Existing reasoning evaluation frameworks for Large Language Models (LLMs) and
Large Vision-Language Models (LVLMs) predominantly either assess text-based
reasoning or vision-language understanding capabilities, with limited dynamic
interplay between textual and visual constraints. To address this limitation,
we introduce CrossWordBench, a benchmark designed to evaluate the reasoning
capabilities of both LLMs and LVLMs through the medium of crossword puzzles-a
task requiring multimodal adherence to semantic constraints from text-based
clues and intersectional constraints from visual grid structures.

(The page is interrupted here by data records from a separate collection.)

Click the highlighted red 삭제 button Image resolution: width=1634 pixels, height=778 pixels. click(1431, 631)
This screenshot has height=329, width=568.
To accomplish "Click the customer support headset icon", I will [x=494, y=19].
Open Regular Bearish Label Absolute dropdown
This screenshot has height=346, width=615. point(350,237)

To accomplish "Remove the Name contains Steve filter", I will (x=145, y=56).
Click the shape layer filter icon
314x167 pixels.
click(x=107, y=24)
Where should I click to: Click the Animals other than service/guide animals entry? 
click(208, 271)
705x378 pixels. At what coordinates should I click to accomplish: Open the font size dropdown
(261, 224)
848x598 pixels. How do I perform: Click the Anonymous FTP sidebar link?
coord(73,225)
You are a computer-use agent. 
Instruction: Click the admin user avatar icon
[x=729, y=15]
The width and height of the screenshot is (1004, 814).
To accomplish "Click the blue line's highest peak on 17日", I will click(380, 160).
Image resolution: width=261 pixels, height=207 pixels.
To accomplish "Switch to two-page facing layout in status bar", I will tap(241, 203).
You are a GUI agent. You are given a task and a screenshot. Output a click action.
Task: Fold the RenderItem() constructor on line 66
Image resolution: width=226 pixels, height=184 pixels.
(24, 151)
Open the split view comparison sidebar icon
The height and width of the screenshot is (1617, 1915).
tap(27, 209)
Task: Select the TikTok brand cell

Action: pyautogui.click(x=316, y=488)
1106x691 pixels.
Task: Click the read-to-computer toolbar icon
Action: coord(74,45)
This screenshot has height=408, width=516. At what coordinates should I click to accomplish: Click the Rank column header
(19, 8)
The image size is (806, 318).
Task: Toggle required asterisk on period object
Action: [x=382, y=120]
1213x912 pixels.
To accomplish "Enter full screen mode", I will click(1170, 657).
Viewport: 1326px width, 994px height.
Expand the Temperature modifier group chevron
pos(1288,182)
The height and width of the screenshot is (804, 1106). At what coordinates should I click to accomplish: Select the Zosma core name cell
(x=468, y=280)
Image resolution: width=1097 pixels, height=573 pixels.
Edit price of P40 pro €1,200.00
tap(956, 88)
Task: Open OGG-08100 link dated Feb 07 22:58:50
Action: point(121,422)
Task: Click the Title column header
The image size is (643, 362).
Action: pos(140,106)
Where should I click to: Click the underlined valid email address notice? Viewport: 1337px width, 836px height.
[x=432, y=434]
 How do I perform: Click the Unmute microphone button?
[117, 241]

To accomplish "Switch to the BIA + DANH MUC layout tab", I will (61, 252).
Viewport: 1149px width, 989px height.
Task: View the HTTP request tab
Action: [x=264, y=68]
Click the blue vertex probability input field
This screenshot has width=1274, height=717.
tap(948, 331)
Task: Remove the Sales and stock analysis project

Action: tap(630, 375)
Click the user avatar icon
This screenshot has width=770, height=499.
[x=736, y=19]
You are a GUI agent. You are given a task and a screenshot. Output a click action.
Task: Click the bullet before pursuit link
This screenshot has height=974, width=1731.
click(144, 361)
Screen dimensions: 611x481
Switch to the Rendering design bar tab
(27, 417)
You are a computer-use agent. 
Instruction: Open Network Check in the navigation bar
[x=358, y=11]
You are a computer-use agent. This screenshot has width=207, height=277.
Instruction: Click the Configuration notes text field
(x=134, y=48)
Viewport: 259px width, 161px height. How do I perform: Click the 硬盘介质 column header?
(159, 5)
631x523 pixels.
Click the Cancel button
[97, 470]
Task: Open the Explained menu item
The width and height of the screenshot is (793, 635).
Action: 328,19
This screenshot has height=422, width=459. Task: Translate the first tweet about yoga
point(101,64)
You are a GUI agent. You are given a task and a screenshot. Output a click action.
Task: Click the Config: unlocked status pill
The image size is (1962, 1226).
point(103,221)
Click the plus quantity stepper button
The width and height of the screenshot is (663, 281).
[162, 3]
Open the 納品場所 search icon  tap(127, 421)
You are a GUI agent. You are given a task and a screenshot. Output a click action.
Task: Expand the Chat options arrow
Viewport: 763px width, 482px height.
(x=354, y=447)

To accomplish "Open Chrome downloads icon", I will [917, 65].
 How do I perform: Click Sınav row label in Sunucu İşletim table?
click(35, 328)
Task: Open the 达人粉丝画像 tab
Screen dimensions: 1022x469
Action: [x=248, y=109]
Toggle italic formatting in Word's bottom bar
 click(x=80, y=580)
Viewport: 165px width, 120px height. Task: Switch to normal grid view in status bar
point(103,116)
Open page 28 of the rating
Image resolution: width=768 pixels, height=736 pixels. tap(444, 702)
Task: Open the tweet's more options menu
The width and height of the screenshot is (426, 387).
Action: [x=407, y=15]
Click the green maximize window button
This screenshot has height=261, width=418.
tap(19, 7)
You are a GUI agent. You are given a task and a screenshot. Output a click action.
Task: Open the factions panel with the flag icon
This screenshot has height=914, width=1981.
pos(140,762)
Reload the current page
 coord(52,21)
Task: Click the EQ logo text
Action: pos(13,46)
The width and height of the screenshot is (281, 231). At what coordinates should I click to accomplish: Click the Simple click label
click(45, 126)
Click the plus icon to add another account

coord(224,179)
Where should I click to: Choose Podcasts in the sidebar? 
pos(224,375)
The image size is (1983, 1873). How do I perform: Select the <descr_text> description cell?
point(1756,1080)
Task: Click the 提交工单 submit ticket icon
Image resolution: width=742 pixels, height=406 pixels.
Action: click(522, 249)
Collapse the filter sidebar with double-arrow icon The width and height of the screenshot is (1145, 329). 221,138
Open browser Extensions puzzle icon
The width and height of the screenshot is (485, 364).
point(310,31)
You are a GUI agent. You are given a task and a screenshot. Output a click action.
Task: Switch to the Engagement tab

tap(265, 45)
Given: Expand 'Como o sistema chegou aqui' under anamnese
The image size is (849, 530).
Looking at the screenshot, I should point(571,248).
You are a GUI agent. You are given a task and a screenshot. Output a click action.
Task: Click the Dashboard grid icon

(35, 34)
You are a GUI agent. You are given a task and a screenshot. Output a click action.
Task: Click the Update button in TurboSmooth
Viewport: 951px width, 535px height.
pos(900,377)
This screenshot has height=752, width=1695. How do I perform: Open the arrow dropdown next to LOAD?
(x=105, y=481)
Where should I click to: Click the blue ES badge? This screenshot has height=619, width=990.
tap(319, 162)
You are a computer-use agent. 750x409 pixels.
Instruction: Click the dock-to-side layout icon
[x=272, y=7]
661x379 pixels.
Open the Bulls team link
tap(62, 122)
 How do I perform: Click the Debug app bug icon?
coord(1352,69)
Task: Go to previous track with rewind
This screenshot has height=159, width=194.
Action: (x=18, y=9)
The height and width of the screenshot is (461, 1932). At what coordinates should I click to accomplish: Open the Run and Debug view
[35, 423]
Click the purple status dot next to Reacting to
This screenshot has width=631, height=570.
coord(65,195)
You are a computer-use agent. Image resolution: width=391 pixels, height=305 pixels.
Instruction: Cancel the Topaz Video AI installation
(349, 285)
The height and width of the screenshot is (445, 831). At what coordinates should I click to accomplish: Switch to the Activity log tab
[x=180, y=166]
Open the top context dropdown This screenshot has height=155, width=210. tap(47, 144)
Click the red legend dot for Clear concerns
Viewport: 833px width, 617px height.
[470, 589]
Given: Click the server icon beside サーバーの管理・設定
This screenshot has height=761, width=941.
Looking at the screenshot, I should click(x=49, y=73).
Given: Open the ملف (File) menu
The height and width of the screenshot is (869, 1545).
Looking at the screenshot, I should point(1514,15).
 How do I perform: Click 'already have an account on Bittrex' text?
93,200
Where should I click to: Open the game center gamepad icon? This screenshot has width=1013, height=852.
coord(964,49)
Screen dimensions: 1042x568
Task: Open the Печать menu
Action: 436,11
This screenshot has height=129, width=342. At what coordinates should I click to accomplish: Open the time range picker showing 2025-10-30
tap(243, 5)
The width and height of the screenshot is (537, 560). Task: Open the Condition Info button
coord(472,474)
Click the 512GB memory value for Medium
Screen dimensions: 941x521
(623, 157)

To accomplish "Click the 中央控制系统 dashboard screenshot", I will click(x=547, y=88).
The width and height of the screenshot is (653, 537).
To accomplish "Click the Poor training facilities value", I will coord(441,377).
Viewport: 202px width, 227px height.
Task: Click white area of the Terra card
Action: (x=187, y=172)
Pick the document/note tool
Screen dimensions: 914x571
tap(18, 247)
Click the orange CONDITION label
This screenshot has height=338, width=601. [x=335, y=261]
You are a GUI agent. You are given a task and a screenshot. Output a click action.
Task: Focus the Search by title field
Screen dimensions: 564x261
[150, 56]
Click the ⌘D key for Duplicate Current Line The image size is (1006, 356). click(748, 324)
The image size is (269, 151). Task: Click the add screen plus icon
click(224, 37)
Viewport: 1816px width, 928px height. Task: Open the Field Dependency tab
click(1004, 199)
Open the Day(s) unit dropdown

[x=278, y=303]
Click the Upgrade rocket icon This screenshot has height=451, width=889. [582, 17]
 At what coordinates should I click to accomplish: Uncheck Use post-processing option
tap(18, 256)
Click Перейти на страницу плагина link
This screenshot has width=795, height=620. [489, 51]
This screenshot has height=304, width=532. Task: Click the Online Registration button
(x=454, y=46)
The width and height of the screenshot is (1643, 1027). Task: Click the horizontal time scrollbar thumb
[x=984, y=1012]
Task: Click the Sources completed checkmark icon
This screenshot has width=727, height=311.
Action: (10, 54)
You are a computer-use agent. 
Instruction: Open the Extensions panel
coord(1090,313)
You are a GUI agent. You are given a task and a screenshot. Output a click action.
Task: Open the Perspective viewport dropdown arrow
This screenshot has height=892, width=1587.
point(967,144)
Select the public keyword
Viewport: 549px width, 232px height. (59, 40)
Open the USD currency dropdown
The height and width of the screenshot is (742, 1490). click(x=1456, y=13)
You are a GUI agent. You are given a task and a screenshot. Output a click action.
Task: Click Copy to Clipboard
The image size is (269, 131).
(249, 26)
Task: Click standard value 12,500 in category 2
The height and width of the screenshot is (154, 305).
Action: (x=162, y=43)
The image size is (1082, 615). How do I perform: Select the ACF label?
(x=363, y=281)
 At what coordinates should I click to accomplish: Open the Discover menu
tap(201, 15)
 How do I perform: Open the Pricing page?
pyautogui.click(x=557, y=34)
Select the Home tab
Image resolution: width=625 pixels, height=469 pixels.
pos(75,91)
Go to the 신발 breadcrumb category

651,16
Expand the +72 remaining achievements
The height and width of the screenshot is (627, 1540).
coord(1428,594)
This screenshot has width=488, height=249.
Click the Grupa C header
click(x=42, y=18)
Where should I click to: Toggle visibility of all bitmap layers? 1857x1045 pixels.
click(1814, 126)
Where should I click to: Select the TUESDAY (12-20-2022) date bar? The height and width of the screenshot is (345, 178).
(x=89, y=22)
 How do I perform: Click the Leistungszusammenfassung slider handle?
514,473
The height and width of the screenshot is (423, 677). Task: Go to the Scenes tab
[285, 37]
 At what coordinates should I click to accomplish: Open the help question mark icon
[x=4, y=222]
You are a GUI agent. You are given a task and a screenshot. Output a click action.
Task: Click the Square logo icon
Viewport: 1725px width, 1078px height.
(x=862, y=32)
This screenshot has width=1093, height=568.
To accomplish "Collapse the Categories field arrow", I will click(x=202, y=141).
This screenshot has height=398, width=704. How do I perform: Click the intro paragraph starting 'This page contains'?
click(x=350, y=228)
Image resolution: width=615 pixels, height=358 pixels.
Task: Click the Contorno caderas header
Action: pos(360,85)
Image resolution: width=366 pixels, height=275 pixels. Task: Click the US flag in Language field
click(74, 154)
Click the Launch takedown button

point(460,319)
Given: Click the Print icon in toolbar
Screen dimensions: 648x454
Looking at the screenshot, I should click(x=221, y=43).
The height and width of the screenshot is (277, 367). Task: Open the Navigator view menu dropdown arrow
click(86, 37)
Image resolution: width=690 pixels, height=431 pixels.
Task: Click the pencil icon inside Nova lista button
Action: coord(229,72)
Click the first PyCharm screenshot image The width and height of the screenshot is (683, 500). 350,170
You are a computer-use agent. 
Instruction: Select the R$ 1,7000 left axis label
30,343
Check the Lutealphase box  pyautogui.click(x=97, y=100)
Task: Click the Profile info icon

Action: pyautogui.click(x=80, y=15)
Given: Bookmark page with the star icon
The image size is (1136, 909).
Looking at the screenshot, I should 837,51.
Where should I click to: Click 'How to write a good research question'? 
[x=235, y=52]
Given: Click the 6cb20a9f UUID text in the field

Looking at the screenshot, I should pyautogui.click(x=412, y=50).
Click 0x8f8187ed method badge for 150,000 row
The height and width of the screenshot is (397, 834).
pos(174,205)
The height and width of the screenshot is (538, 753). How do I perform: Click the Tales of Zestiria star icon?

CrossWordBench leverages a controllable puzzle generation framework that
produces puzzles in multiple formats (text and image) and offers different
evaluation strategies ranging from direct puzzle solving to interactive modes.
Our extensive evaluation of over 20 models reveals that reasoning LLMs
outperform non-reasoning models substantially by effectively leveraging
crossing-letter constraints. We further demonstrate that LVLMs struggle with
the task, showing a strong correlation between their puzzle-solving performance
and grid-parsing accuracy. Our findings offer insights into the limitations of
the reasoning capabilities of current LLMs and LVLMs, and provide an effective
approach for creating multimodal constrained tasks for future evaluations.